My Proposal Defense.

If all goes well, my proposal defense will be Wednesday, December 7th, in the afternoon. So far it looks good; I've just sent an email out to my committee confirming that date as good for them. They'd all said earlier this week that it would be fine, but I know a lot of other people are scheduling defences in December, so I have to check. My friend Rosa is defending her proposal Dec. 14. Katie Kirby's dissertation defense will be sometime in early December. Amy Peters' defense will be sometime in December. Maybe some others... my friends Paul and Ariane are also getting close to defending theirs.

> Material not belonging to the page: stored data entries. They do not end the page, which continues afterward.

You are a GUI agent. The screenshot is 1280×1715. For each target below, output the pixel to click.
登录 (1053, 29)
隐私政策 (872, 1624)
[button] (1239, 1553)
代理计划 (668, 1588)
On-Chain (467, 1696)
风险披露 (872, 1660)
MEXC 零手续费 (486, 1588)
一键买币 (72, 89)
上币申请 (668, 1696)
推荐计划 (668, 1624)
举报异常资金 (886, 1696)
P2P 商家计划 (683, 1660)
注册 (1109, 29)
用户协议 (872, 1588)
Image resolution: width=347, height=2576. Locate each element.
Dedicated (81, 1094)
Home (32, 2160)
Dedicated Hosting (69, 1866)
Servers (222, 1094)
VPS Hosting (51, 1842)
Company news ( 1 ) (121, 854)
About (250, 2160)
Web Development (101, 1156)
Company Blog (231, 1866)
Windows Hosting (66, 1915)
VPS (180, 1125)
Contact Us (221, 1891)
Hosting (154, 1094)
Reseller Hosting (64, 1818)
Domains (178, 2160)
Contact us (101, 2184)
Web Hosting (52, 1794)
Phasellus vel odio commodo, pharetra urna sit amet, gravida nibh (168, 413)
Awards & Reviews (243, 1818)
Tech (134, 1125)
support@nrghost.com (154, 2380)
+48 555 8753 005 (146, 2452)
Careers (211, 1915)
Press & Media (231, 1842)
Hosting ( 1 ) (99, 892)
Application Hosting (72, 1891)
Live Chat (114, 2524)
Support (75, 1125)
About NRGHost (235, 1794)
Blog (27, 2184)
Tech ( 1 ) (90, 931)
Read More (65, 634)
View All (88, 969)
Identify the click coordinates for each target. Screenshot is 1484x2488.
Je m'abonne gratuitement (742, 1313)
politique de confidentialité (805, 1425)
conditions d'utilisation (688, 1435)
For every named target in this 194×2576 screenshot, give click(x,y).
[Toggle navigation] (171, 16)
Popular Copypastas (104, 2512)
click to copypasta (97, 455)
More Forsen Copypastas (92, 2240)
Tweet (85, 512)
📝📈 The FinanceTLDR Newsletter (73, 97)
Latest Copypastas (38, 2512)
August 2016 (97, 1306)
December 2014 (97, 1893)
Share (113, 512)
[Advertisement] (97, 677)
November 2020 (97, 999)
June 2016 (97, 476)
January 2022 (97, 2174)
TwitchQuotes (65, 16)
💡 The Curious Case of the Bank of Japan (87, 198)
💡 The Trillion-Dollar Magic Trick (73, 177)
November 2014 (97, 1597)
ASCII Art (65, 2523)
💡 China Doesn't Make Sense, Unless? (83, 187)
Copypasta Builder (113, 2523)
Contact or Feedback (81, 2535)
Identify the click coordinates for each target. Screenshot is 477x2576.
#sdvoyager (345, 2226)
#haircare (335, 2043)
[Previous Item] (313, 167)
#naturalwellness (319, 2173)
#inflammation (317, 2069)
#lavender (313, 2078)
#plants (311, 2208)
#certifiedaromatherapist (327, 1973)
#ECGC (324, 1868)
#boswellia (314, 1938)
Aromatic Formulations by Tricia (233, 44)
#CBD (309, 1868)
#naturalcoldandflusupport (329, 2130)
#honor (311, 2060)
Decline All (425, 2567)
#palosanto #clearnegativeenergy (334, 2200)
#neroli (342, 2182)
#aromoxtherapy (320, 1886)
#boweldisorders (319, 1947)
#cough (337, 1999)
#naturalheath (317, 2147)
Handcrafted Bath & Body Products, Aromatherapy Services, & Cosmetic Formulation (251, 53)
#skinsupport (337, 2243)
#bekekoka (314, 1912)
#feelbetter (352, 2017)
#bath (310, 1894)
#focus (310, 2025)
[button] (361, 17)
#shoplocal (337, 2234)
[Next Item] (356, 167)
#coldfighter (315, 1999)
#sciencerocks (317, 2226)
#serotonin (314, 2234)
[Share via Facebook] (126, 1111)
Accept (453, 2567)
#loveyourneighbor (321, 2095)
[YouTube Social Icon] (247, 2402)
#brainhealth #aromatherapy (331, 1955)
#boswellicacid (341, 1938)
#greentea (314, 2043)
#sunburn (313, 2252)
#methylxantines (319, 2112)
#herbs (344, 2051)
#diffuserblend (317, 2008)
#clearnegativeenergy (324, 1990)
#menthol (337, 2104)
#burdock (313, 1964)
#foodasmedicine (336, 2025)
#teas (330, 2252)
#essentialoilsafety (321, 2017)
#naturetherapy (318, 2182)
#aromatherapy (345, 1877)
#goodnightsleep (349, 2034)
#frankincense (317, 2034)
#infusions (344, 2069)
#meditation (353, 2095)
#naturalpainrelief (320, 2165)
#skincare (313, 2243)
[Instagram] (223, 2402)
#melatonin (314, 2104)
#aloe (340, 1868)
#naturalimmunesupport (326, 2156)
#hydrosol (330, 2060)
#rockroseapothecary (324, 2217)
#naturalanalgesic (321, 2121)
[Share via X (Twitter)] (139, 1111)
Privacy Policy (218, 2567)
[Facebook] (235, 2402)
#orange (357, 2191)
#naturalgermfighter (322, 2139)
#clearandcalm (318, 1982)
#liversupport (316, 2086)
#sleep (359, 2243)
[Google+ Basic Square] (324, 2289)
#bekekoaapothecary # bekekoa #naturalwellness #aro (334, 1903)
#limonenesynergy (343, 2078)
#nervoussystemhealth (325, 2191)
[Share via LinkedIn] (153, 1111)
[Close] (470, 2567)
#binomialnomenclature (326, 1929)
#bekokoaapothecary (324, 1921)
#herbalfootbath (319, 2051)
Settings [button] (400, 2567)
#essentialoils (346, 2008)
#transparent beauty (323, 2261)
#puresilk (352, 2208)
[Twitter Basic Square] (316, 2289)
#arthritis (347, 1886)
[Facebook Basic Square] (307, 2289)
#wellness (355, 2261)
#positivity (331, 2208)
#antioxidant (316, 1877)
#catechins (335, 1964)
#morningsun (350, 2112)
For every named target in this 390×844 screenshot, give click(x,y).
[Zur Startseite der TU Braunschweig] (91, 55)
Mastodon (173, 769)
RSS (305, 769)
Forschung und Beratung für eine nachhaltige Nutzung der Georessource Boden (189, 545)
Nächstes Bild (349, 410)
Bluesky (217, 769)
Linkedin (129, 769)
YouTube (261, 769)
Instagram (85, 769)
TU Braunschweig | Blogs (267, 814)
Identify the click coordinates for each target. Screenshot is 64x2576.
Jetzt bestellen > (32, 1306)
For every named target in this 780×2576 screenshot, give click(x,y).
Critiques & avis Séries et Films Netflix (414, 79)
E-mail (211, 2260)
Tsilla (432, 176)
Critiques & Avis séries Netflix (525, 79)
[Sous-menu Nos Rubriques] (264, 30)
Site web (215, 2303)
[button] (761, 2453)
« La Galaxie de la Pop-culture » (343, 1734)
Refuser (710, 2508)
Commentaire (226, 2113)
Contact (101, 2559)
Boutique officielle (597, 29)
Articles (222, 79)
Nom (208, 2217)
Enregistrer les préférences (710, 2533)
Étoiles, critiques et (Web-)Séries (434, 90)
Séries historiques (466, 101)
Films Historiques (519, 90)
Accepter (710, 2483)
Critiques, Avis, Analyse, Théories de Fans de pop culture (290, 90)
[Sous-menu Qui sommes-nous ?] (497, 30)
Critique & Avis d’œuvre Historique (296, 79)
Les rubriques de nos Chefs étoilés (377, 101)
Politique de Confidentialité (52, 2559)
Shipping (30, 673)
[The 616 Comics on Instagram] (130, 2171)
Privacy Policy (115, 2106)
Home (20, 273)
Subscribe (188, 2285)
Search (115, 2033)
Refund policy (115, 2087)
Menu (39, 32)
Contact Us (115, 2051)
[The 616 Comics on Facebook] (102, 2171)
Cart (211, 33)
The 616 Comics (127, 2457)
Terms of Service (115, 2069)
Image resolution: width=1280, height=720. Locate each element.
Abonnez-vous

Once it's defended, I'm officially A.B.D. -- which, obviously enough, stands for "All But Dissertation." It means that all that stands between me and my PhD is writing the damn thing. This proposal defense is the last hoop I have to jump through until I defend the actual dissertation.

Anyway, the proposal "defense" is mostly my committee making sure that my project sounds good and doable... it's more a chance to make sure I'm on the right track, mention things I should make sure to include, that sort of thing.

Here's the committee: My advisor, Dr. Michael Baur (who did his PhD in Toronto with Graeme Nicholson, lovely lovely Graeme), my two readers, Dr. John Davenport and Dr. Merold Westphal (warning, that's a pdf file), and my examiner, Dr. James Marsh, who is retiring at the end of this year.

Wish me luck getting this damn thing scheduled, and getting the revisions to my proposal finished in time! I'll have to hand in the final copy of my proposal two weeks before the defense date.